Take drum lessons for a jazz specialist. Ditto for piano/bass/guitar.

Drums will best develop your (poly!?)rhythm skills though, which is 90% of the way toward being good at that kind of music. I think that's the best path to take no matter what instrument you use as a "primary" instrument. If you're playing guitar, you need to get all that rhythm stuff down then start jamming away at every chord, scale, and arpeggio you can think of in every position of the neck over every other chord and in all of those different rhythms and against all of those different rhythms. Have fun.

...this is why I play power metal, I can write a whole album using one key and one time signature and it will sound pretty good.

The alternative of course is to learn other people's songs as suggested, but I would recommend not doing that until you have a good foundation in theory so that you can analyze those songs in a useful manner.


----------



## Solodini (Jun 8, 2011)

Analysis is certainly useful. Also, take a rhythmic pattern and displace it. With a metronome, play it until you're grooving with it fine and then some. Then displace the whole rhythm by a crotchet, quaver or semiquaver. Play it until you're well locked in with it like that. Displace again. Rinse repeat. Notate it at each step so you can visualise the difference each displacement makes. This will really help you to appreciate where the beat falls.

Once you've done that all the way around to where you started, displace one note of the rhythm and do all of the above with this new rhythm. It's these subtle changes which make math rock what it is, in a lot of cases. 
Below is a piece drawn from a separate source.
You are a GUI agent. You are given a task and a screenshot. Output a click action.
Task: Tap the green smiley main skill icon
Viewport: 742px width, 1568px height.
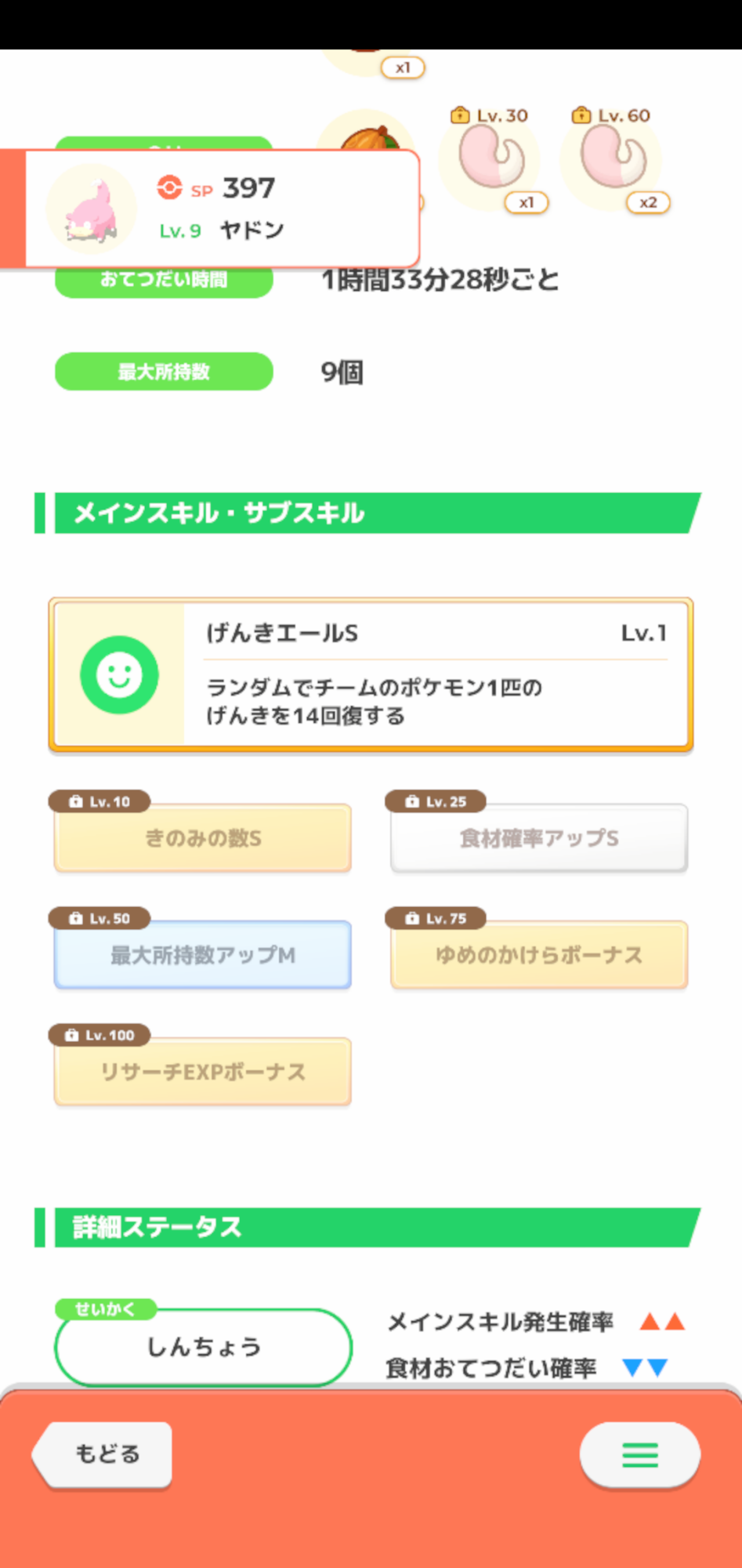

Let me know if you want me to elaborate on any of this.


----------



## penguin_316 (Jun 8, 2011)

If you have a DAW and S2.0 or somthing similar (hell, even fruity loops will work), you can write all kinds of basic exercizes in drums to practice to. Like previously stated, maybe displace the kick hits or the snare....make some complicated time sig that doesnt repeat for 16 bars or something. Sky's the limit really...


----------



## death of k (Jun 20, 2011)

i've been using FL for a bit now, and i can say that it's plenty enough for any kind of complicated pattern you might be looking for, and like penguin said, it's pretty damn useful for laying out experimental patterns. I've been dabbling with some 5/4 & 7/8 ostinati within 4/4 that's come out sounding pretty boss, as well as things like quintuplets in 5/4, if that's what you were maybe leaning towards.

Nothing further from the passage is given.